>>>
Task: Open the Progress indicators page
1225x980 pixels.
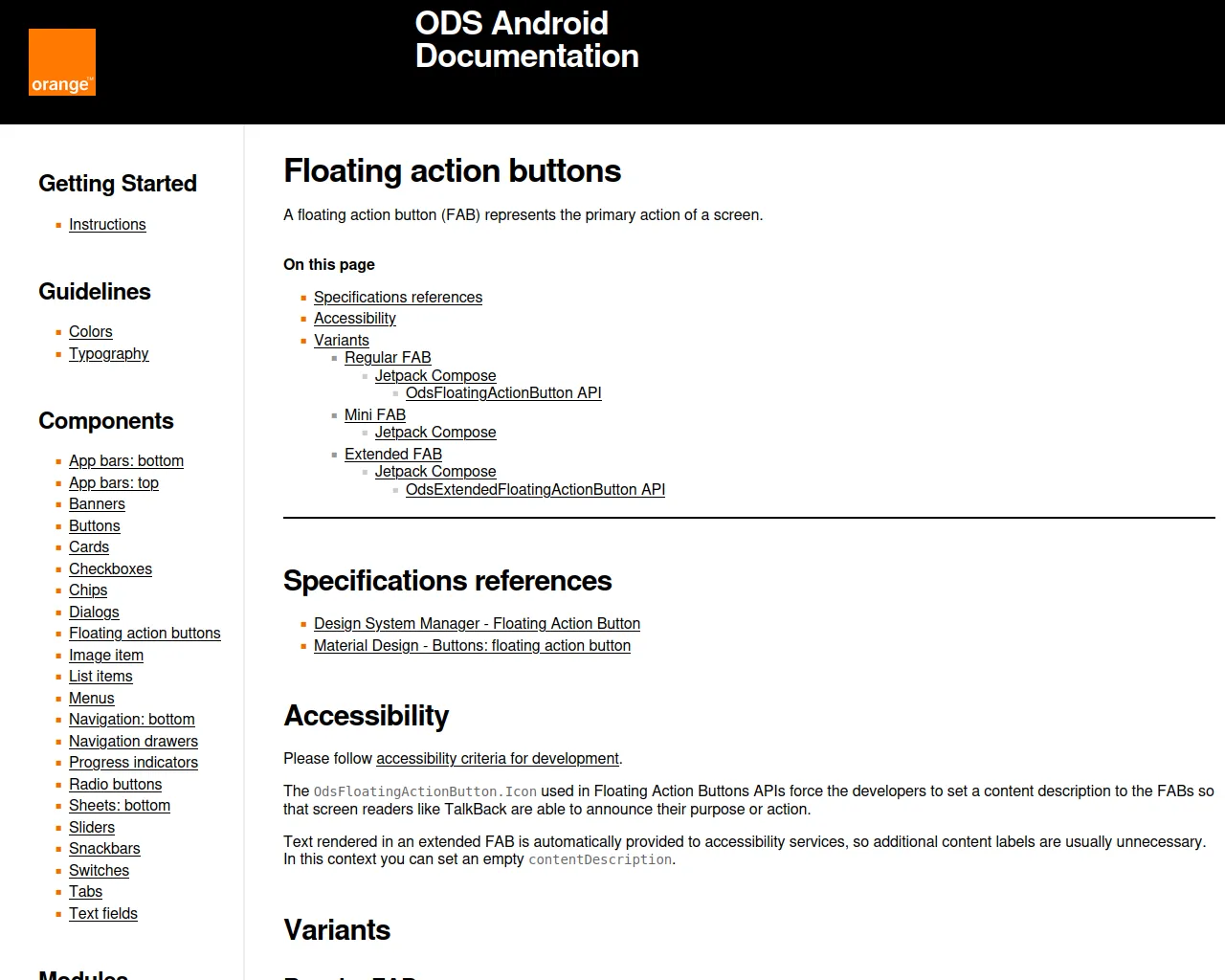Action: (133, 763)
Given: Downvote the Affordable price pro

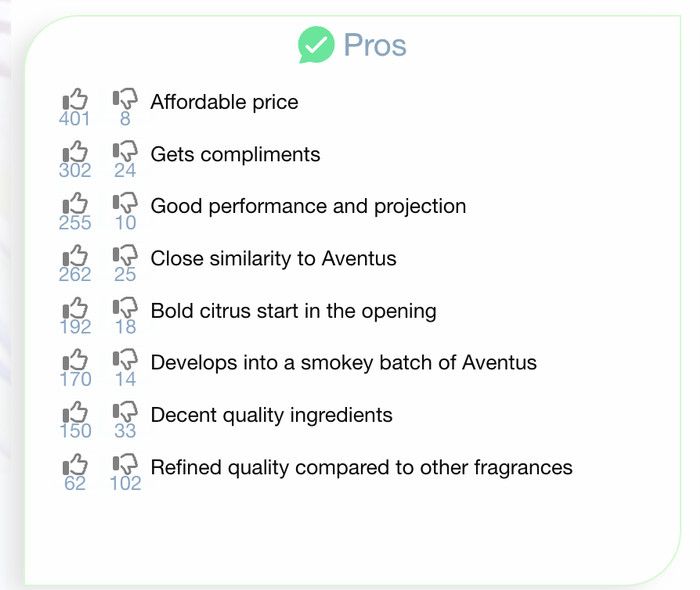Looking at the screenshot, I should pyautogui.click(x=125, y=99).
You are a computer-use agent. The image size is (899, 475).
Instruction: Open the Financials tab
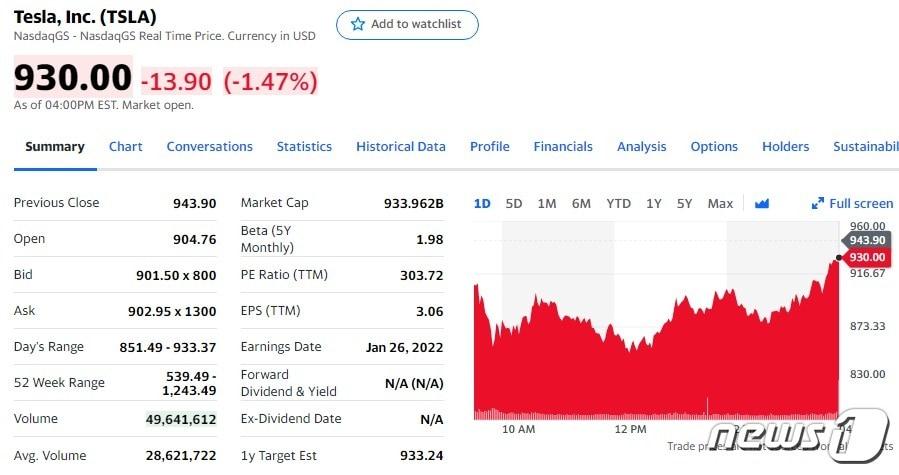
<<<
WHAT THE TASK REQUIRES:
Pictures stay out of the copy; print the material above exactly.

SOLUTION BELOW:
Task: Open the Progress indicators page
1225x980 pixels.
Action: (133, 763)
Given: Downvote the Affordable price pro

Looking at the screenshot, I should pyautogui.click(x=125, y=99).
You are a computer-use agent. The image size is (899, 475).
Instruction: Open the Financials tab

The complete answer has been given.